2020-08-07 20:00:00-07:00 4.73422 16.1
2020-08-07 21:00:00-07:00 4.48835 15.6
2020-08-07 22:00:00-07:00 4.01017 15.0
2020-08-07 23:00:00-07:00 3.87611 14.4
2020-08-08 00:00:00-07:00 3.89687 13.3
[168 rows x 2 columns]
We can use the matrix $M$ for the test data to visualize the performance of the result.
X = array(test[inputs])
Y = array(test[[output]])
L = len(Y)
M = hstack([hstack([Y[n:L-K+n-H+1] for n in range(K)]),
hstack([X[n:L-K+n-H+1] for n in range(K+1)])])
import matplotlib.pyplot as plt
plt.subplots(2,2,figsize=(15,10))
isdst = 1
for t in range(0,96,24):
tt = [str((h.hour-1-isdst)%24) for h in test.index[K+t:K+H+t]]

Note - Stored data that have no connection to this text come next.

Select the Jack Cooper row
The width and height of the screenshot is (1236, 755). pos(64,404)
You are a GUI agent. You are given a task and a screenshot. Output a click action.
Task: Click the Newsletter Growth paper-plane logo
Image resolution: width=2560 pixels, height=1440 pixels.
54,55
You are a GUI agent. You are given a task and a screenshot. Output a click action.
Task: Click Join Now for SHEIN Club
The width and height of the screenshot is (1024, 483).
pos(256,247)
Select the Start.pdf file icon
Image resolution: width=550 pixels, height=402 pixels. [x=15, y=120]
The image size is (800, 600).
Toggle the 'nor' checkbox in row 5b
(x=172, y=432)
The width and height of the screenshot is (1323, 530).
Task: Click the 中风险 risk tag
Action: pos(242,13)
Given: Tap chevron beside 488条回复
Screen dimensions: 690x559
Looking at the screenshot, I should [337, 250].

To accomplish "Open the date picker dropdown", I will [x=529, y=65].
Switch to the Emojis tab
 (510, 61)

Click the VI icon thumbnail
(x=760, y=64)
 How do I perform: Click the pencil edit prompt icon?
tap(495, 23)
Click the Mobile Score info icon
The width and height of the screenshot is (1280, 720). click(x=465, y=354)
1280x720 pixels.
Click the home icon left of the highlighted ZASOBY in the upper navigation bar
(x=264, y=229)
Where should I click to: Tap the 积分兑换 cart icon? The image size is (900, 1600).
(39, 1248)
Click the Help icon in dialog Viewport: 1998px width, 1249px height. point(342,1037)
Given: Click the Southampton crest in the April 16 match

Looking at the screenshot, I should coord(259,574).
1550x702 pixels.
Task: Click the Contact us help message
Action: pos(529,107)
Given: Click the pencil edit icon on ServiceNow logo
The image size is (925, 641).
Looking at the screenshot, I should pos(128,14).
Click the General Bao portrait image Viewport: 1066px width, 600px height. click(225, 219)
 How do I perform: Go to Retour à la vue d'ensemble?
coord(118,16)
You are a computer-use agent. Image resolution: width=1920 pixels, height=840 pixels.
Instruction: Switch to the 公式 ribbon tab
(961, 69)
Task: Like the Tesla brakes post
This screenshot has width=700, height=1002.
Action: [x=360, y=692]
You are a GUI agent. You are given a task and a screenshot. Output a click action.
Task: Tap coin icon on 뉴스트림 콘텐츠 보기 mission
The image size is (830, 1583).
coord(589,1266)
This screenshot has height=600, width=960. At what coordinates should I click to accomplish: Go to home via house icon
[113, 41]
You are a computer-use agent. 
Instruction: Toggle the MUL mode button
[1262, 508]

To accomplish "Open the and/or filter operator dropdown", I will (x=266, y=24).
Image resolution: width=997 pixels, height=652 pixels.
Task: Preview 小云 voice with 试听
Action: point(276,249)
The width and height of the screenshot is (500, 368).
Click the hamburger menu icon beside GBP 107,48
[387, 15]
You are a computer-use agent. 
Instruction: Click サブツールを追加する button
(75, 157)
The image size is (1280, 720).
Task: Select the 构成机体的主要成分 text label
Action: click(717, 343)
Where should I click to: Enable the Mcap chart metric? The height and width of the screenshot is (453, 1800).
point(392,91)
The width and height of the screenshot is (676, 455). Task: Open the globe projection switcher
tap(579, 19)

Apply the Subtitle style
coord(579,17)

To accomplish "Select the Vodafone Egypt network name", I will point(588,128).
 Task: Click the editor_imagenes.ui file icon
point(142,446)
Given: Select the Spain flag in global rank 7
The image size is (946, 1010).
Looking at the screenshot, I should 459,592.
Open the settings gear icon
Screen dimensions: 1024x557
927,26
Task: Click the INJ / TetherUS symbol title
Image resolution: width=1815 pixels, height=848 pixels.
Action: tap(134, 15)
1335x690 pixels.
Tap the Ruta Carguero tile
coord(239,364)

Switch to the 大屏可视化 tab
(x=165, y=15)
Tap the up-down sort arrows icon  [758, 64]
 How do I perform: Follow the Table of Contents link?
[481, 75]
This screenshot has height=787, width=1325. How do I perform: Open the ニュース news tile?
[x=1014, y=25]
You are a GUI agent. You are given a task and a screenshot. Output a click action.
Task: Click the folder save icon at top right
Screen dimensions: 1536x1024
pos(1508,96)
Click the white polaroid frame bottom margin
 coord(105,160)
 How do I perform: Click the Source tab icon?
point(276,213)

plt.subplot(2,2,int(t/24)+1)
plt.plot(tt,Y[K+t:K+H+t],label='Measured power')
plt.plot(tt,(M@x)[t].transpose(),label='Forecast power')
plt.grid()
plt.ylim([0,21])
plt.xlabel('Hour of day')
plt.ylabel('Power [kW]')
plt.legend()
plt.title(f"Forecast for {test.index[t+K].strftime('%A %B %d')}")
plt.savefig(f"../../images/2023-02-15-Figure_1.png")
plt.show()
from matplotlib.patches import Rectangle
plt.subplots(2,2,figsize=(15,10))
NL="\n"
for t in range(0,96,24):
err = ((M@x)[t]/Y[K+t:K+H+t].transpose()[0] - 1)*100
tt = [str((h.hour-1-isdst)%24) for h in test.index[K+t:K+H+t]]
plt.subplot(2,2,int(t/24)+1)
plt.gca().add_patch(Rectangle([float(tt[0]),err.mean()-err.std()],23.0,2*err.std(),facecolor='lightgrey'))
plt.plot(tt,err,label=f"Forecast error")
plt.plot([tt[0],tt[-1]],[err.mean(),err.mean()],"--k",label="Mean and stdev")
plt.ylim([-33,33])
plt.grid()
plt.xlabel('Hour of day')
plt.ylabel('Error [%]')
plt.title(test.index[K+1+t].strftime('Forecast error for %A %B %d'))
plt.legend()
plt.savefig(f"../../images/2023-02-15-Figure_2.png")
plt.show()
We can see that the forecasts are generally satisfactory for such a simple model, although the forecast for a similar daytype (i.e., weekday, weekend) is better than for a different daytype.